* _The task_: Whenever a line in the data holds the string "will", pull that line out.

--- Information provided ---

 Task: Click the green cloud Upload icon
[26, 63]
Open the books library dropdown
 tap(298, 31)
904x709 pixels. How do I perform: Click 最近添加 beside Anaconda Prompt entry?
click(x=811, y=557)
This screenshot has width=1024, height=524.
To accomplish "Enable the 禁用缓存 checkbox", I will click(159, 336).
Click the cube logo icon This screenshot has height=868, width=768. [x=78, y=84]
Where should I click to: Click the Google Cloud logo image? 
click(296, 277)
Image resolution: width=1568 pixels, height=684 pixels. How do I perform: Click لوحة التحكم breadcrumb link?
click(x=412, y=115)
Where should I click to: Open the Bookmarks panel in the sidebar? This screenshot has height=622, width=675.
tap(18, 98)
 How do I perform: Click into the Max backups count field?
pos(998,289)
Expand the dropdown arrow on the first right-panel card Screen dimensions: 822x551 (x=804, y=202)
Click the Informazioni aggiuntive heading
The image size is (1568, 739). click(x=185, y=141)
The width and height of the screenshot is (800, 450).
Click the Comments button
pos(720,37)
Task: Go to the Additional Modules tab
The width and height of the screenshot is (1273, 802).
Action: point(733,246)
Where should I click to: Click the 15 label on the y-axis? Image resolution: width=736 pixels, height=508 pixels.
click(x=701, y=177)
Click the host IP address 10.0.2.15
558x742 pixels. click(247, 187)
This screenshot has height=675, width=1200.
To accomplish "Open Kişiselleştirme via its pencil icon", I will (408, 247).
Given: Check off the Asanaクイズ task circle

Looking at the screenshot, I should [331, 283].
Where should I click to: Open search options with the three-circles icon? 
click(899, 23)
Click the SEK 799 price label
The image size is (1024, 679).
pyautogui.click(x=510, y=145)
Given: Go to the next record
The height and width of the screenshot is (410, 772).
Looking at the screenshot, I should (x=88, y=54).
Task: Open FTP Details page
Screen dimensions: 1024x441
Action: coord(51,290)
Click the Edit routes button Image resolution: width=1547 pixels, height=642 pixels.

---

* _Solution to the exercise_:
To accomplish "Enable the 禁用缓存 checkbox", I will click(159, 336).
To accomplish "Open Kişiselleştirme via its pencil icon", I will (408, 247).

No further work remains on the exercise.